Nevertheless, all the surrounding minutia is enough to make this a film worth seeing. In fact, it’s filled to the brim with Pre-Code charm. Aside from all the era-specific personalities and the quintessential gangster angle, there are some delectable one-liners here, many coming from the ex-hoofer girlfriend of Rocci’s lieutenant, Sybil Smith, who acts as Joan’s chaperone and is played by real-life vaudevillian legend Blossom Seeley — an enticing performer whose presence also bolsters the film’s curiosity value. (She only made three talkies. This was her second; Blood Money was her last.) Her character is a walking, talking collection of wisecracks and innuendos — a staple of the era… Now, being a lover of Pre-Codes means embracing some of the clichés with which the genre is associated — and while I love a good yarn about a chorine and a hood, it’s sometimes hard to breach this clinical cultural appreciation with which I approach these films to actually laugh-out-loud.
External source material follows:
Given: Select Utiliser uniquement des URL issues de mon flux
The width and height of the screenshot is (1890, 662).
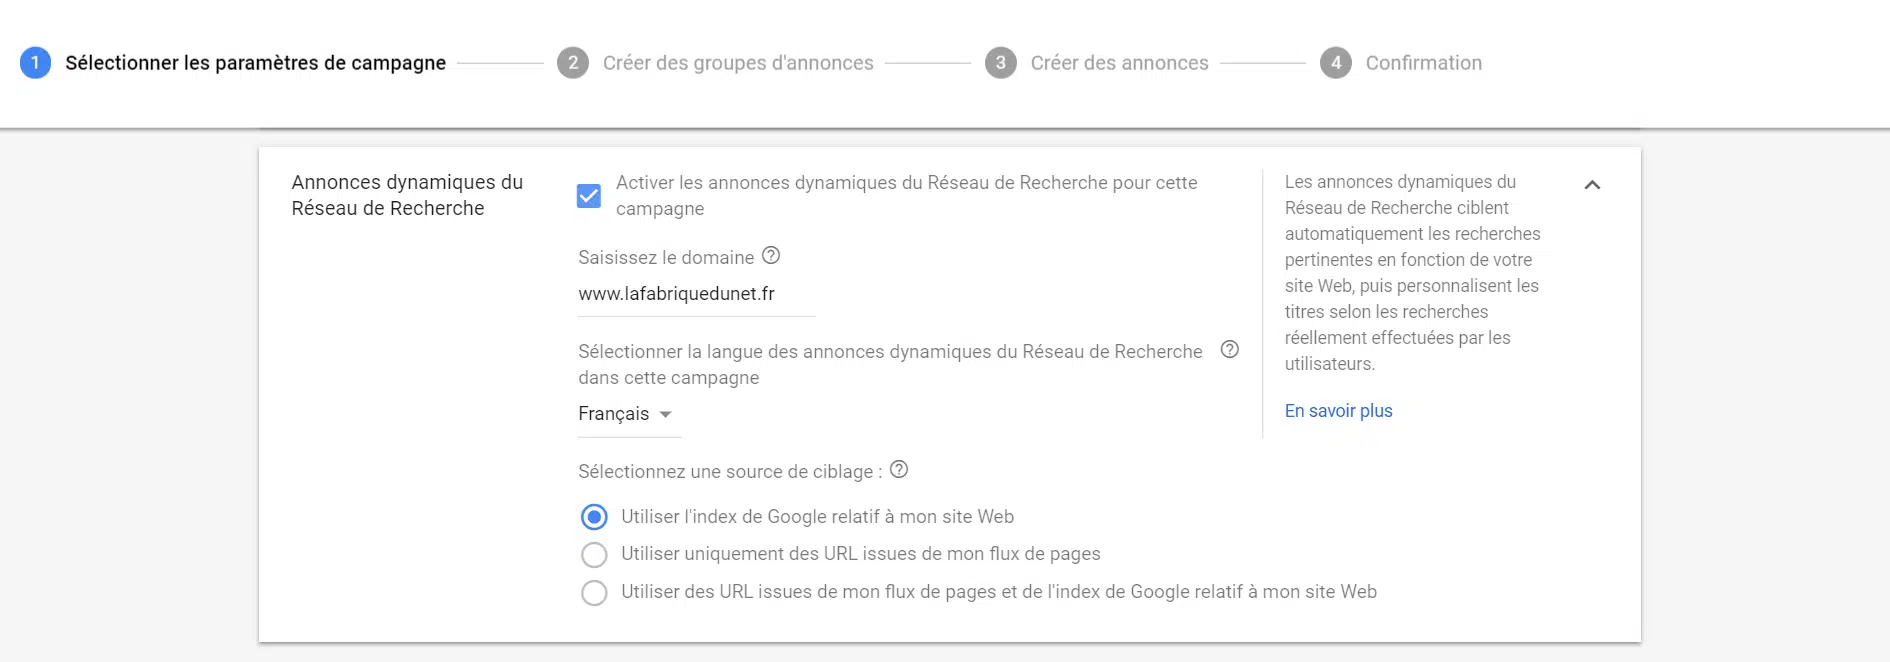Looking at the screenshot, I should pos(594,554).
But, I can say that in Broadway Thru A Keyhole, and with Seeley in particular, I am brought to laughter several times; nothing is terribly surprising, but it’s such an affable, amusing distillation of the times that I can recommend it highly. Yes, it’s dramatically weak at the centers, but there’s so much on the fringes worth noting. So, if you ever find this on TV, sit down, peep through the keyhole, and enjoy a bunch of stars in a story ripped from the headlines… with the names changed (to protect the guilty).